WORK TASK :: For each line below that includes the word "named", make a copy.

(TASK MATERIAL begins)

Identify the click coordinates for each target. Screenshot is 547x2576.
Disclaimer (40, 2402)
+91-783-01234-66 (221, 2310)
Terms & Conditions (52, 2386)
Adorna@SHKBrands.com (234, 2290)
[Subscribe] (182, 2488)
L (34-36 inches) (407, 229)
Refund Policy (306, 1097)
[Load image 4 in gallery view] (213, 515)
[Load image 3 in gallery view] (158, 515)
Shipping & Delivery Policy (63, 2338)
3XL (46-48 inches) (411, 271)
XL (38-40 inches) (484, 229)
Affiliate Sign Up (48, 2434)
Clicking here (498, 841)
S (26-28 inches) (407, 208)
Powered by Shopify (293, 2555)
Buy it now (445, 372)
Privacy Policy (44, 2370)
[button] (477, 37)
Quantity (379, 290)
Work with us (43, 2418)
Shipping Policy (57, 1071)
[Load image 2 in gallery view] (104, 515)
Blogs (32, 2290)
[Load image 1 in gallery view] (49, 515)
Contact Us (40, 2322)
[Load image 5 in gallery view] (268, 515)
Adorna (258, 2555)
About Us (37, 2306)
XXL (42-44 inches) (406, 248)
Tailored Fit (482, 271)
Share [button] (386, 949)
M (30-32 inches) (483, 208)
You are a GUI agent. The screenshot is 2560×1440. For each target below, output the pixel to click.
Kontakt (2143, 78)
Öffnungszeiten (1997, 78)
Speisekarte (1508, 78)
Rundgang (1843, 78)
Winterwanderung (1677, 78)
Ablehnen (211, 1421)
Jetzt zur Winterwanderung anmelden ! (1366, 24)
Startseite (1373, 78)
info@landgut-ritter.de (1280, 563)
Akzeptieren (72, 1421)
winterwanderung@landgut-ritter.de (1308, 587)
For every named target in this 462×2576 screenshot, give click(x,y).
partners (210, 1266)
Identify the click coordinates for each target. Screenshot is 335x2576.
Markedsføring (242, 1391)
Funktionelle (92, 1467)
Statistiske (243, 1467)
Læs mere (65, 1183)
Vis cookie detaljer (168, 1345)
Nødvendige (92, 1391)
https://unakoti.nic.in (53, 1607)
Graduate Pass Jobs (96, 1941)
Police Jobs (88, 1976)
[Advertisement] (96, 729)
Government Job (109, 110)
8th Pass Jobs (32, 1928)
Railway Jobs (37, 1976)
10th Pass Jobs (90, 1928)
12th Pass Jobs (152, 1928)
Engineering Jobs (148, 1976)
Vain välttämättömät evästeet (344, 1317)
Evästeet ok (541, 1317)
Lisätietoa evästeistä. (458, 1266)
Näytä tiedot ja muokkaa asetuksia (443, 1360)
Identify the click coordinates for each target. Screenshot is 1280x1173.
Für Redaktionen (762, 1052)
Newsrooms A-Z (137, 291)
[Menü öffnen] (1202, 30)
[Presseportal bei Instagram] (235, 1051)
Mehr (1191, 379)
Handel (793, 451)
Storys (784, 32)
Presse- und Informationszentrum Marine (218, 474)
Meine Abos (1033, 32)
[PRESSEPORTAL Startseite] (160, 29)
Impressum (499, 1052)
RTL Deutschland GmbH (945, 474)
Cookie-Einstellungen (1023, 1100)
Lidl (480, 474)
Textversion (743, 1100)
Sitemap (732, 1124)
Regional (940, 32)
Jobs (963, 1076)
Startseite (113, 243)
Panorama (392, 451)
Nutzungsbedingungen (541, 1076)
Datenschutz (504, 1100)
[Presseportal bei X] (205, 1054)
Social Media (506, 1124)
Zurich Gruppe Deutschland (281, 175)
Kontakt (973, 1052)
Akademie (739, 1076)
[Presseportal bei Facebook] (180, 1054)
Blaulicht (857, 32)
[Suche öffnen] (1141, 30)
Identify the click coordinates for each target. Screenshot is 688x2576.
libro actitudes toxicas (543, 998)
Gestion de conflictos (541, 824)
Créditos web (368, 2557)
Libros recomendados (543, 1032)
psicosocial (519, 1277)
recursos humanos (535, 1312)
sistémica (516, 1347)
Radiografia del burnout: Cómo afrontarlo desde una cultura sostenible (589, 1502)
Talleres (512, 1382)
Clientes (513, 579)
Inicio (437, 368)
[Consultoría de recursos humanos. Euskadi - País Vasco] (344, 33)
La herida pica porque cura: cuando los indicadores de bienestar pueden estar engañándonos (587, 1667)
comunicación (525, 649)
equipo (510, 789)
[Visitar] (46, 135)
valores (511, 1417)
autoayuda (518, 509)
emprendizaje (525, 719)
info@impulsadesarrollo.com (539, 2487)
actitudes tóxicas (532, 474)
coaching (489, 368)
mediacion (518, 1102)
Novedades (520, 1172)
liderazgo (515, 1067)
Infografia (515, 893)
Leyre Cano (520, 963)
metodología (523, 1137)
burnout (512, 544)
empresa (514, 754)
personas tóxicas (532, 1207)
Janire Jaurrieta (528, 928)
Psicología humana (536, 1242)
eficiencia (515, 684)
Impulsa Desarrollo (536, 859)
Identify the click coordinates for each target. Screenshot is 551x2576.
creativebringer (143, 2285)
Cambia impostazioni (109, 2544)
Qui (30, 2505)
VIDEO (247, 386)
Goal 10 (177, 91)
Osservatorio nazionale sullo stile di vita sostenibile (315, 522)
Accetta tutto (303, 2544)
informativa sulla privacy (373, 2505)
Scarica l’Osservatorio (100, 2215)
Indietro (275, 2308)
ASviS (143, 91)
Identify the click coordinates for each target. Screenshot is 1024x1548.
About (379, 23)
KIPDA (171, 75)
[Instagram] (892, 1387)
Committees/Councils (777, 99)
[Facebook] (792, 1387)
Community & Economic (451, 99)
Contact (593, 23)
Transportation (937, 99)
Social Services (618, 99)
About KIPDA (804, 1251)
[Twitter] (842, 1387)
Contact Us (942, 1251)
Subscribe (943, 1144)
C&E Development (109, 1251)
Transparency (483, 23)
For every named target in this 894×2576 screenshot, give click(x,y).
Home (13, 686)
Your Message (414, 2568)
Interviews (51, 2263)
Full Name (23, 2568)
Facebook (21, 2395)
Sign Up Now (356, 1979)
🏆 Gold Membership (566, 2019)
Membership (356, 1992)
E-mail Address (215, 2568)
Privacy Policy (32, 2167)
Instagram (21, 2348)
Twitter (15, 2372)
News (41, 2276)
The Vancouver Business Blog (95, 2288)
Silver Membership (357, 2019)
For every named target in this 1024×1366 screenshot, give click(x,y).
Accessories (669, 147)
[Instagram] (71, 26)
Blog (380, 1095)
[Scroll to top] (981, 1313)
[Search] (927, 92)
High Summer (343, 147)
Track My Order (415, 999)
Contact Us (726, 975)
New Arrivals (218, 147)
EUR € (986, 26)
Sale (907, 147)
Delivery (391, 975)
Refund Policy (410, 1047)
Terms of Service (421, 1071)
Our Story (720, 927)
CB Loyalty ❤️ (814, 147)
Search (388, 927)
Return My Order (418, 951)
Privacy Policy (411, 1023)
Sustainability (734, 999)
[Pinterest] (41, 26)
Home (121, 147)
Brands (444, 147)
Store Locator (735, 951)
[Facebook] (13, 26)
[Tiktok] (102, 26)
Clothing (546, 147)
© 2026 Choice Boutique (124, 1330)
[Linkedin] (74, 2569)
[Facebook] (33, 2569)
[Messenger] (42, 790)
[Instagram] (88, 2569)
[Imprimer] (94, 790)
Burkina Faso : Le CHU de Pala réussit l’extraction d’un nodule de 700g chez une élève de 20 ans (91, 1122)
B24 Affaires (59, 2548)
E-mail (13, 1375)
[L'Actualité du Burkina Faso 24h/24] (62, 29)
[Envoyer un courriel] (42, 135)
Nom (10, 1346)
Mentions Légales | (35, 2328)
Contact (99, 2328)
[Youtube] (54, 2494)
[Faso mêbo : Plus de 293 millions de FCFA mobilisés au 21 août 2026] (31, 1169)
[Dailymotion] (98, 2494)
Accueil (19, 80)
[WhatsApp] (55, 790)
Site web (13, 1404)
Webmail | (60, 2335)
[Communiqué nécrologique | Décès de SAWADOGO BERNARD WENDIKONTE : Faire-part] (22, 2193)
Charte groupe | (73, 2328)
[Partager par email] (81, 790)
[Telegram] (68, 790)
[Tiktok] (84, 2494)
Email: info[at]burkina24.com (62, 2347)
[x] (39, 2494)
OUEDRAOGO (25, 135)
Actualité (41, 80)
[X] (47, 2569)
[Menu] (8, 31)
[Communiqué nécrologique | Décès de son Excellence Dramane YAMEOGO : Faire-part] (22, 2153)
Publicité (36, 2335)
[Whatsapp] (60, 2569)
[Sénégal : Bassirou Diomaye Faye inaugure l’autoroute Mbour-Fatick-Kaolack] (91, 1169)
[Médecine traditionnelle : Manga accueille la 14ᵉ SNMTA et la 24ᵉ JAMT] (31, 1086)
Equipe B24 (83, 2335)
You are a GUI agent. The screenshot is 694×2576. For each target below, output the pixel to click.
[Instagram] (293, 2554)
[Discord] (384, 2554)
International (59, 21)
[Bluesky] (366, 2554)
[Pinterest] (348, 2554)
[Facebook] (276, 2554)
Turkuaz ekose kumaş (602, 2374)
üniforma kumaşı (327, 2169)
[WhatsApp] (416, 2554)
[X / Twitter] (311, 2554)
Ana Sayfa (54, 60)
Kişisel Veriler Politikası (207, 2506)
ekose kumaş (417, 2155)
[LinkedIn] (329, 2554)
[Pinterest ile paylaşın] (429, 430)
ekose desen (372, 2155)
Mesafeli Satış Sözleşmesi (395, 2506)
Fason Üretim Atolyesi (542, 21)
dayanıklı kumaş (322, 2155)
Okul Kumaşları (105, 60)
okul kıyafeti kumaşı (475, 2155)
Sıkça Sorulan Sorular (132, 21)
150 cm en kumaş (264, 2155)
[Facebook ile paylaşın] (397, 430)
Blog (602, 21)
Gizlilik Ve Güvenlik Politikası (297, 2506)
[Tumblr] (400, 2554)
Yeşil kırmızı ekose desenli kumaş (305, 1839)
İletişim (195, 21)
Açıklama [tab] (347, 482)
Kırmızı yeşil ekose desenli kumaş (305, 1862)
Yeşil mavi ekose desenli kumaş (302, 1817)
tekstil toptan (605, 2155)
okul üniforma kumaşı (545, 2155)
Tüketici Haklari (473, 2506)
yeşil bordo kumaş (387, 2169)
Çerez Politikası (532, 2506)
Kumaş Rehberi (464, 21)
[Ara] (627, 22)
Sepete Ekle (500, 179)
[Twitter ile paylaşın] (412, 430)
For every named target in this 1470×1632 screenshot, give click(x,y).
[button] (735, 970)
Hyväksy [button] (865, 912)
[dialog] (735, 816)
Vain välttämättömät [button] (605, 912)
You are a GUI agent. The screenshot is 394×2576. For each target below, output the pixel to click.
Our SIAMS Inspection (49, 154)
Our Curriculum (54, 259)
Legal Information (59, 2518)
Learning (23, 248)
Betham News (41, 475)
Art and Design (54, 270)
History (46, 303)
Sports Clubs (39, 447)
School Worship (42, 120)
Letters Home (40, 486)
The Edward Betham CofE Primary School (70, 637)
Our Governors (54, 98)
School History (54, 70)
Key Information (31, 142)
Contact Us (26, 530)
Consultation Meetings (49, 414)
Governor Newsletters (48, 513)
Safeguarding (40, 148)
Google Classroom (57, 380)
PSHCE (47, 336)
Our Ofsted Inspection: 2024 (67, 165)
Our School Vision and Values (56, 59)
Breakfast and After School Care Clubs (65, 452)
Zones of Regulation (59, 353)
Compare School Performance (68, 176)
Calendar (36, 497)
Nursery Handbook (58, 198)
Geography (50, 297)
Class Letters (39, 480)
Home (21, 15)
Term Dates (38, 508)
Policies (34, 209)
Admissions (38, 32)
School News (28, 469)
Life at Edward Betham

(TASK MATERIAL ends)

EXERCISE OUTPUT ::
For every named target in this 462×2576 screenshot, give click(x,y).
For every named target in this 894×2576 screenshot, give click(x,y).
For every named target in this 1024×1366 screenshot, give click(x,y).
For every named target in this 1470×1632 screenshot, give click(x,y).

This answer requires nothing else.